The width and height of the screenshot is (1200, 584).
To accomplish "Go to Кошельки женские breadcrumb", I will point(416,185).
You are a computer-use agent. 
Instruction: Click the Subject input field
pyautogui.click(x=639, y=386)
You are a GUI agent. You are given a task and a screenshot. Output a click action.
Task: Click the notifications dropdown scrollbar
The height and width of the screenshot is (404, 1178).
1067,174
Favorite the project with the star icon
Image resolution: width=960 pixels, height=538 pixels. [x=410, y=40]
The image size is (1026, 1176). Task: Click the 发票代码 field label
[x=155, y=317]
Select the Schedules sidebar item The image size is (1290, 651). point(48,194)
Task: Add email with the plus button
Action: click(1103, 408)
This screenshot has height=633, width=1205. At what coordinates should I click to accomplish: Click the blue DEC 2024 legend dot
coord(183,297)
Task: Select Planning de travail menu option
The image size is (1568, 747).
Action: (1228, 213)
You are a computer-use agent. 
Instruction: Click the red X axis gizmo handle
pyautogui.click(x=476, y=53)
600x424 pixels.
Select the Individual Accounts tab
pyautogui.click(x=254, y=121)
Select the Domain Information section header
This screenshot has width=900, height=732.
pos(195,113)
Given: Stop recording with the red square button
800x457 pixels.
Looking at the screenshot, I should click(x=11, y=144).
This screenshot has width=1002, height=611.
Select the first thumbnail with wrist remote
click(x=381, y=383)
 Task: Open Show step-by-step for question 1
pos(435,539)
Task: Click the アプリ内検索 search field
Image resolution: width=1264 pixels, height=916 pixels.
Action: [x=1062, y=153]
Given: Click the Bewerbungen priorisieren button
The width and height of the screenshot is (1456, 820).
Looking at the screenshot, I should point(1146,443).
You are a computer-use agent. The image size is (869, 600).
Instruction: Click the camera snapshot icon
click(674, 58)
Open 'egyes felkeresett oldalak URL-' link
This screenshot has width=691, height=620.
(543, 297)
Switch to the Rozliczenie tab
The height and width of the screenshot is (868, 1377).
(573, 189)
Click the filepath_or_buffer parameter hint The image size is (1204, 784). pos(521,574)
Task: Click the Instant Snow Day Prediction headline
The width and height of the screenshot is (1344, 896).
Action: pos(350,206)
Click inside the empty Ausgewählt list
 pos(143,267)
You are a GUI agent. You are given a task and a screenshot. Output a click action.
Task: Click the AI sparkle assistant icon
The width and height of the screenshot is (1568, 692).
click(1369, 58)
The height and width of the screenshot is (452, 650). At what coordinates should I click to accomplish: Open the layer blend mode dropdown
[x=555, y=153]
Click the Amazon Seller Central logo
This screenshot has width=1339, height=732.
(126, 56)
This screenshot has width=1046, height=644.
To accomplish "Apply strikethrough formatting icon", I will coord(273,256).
━━━━━━━━━━━━━━━━
(TASK PROMPT):
Transcribe every record above exactly.

(YOUR RESPONSE):
The width and height of the screenshot is (1200, 584).
To accomplish "Go to Кошельки женские breadcrumb", I will point(416,185).
You are a computer-use agent. 
Instruction: Click the Subject input field
pyautogui.click(x=639, y=386)
You are a GUI agent. You are given a task and a screenshot. Output a click action.
Task: Click the notifications dropdown scrollbar
The height and width of the screenshot is (404, 1178).
1067,174
Favorite the project with the star icon
Image resolution: width=960 pixels, height=538 pixels. [x=410, y=40]
The image size is (1026, 1176). Task: Click the 发票代码 field label
[x=155, y=317]
Select the Schedules sidebar item The image size is (1290, 651). point(48,194)
Task: Add email with the plus button
Action: click(1103, 408)
This screenshot has height=633, width=1205. At what coordinates should I click to accomplish: Click the blue DEC 2024 legend dot
coord(183,297)
Task: Select Planning de travail menu option
The image size is (1568, 747).
Action: (1228, 213)
You are a computer-use agent. 
Instruction: Click the red X axis gizmo handle
pyautogui.click(x=476, y=53)
600x424 pixels.
Select the Individual Accounts tab
pyautogui.click(x=254, y=121)
Select the Domain Information section header
This screenshot has width=900, height=732.
pos(195,113)
Given: Stop recording with the red square button
800x457 pixels.
Looking at the screenshot, I should click(x=11, y=144).
This screenshot has width=1002, height=611.
Select the first thumbnail with wrist remote
click(x=381, y=383)
 Task: Open Show step-by-step for question 1
pos(435,539)
Task: Click the アプリ内検索 search field
Image resolution: width=1264 pixels, height=916 pixels.
Action: [x=1062, y=153]
Given: Click the Bewerbungen priorisieren button
The width and height of the screenshot is (1456, 820).
Looking at the screenshot, I should point(1146,443).
You are a computer-use agent. The image size is (869, 600).
Instruction: Click the camera snapshot icon
click(674, 58)
Open 'egyes felkeresett oldalak URL-' link
This screenshot has width=691, height=620.
(543, 297)
Switch to the Rozliczenie tab
The height and width of the screenshot is (868, 1377).
(573, 189)
Click the filepath_or_buffer parameter hint The image size is (1204, 784). pos(521,574)
Task: Click the Instant Snow Day Prediction headline
The width and height of the screenshot is (1344, 896).
Action: pos(350,206)
Click inside the empty Ausgewählt list
 pos(143,267)
You are a GUI agent. You are given a task and a screenshot. Output a click action.
Task: Click the AI sparkle assistant icon
The width and height of the screenshot is (1568, 692).
click(1369, 58)
The height and width of the screenshot is (452, 650). At what coordinates should I click to accomplish: Open the layer blend mode dropdown
[x=555, y=153]
Click the Amazon Seller Central logo
This screenshot has width=1339, height=732.
(126, 56)
This screenshot has width=1046, height=644.
To accomplish "Apply strikethrough formatting icon", I will coord(273,256).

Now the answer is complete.